» WHAT THE TASK REQUIRES: Copy out each line of the listing that has the word "computer" in it.

» INPUT FOR THIS TASK:
------------------------------------

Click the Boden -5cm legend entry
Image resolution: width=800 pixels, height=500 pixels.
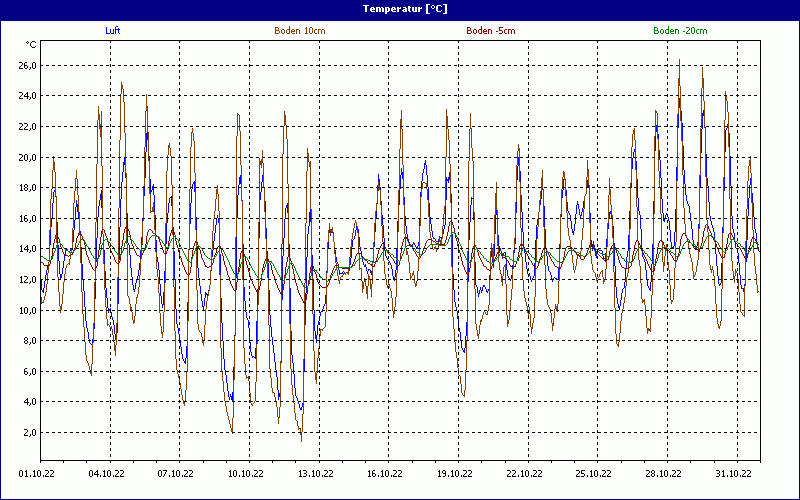click(491, 31)
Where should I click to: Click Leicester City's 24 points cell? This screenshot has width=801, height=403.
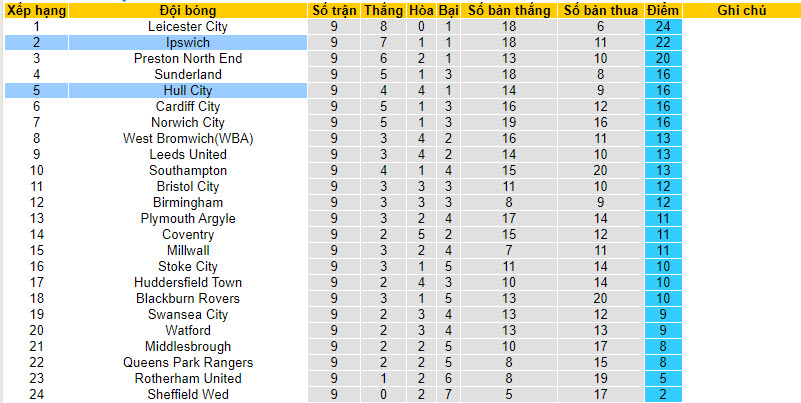662,26

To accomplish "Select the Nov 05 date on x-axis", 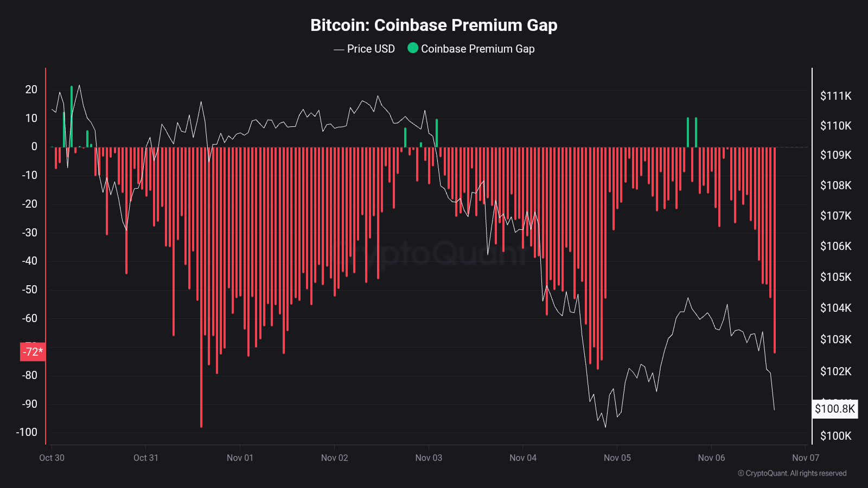I will [x=617, y=458].
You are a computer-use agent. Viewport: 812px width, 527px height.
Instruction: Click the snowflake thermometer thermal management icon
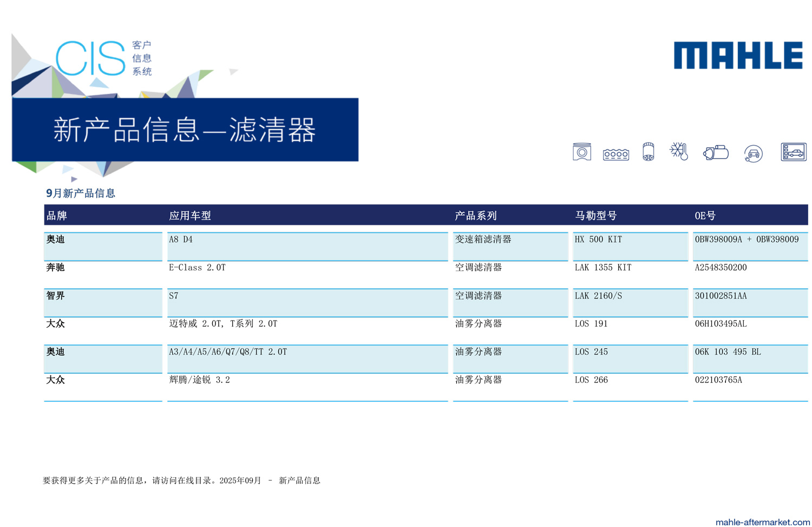[679, 151]
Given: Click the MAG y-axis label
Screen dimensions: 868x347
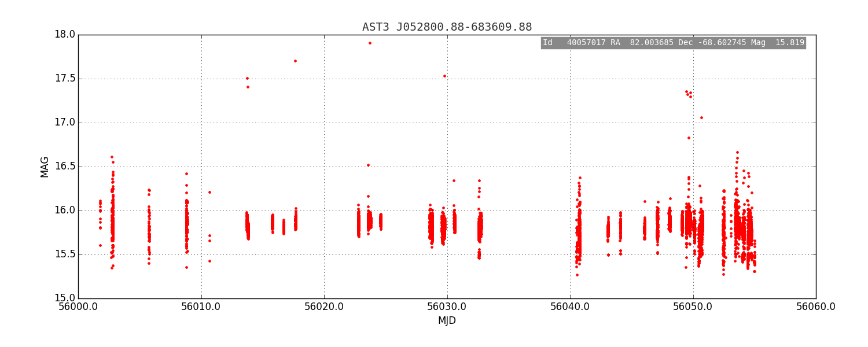Looking at the screenshot, I should tap(45, 167).
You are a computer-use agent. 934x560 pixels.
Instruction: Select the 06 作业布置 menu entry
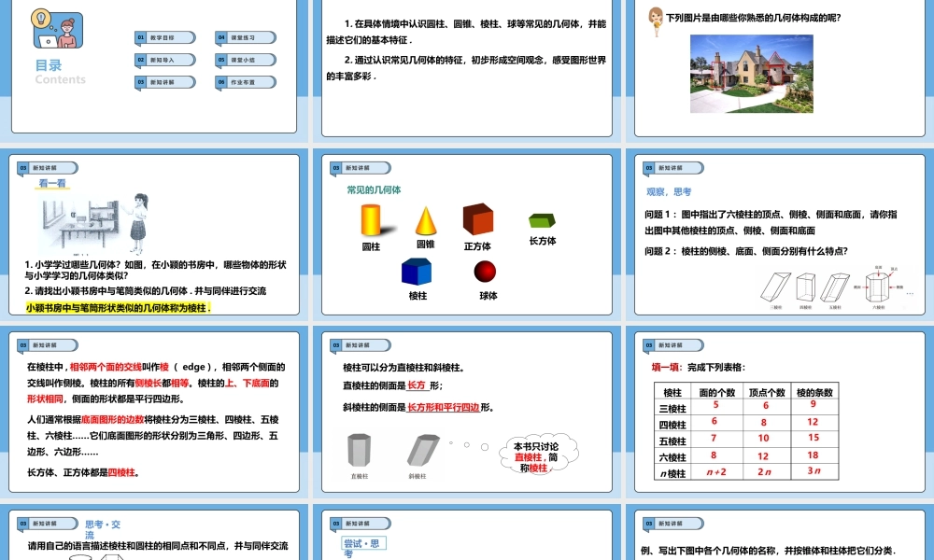click(x=245, y=81)
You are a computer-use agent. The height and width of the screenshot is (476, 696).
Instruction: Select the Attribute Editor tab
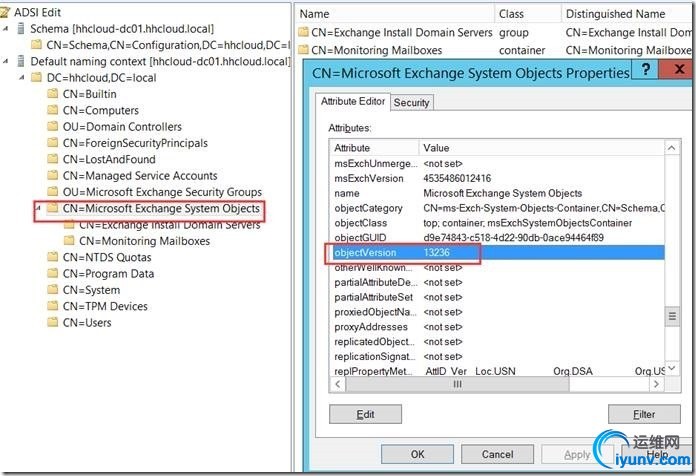click(x=353, y=101)
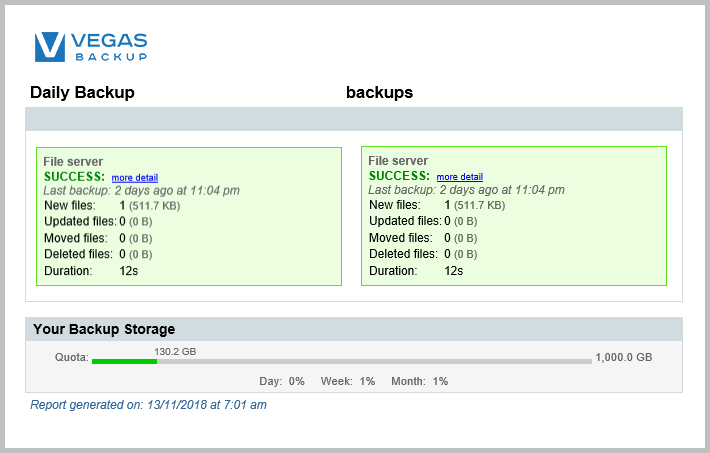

------------------------------------

» THE COMPLETED TASK:
You are a computer-use agent. Viewport: 812px width, 527px height.
You are a computer-use agent. 934x560 pixels.
You are a computer-use agent. The height and width of the screenshot is (476, 696).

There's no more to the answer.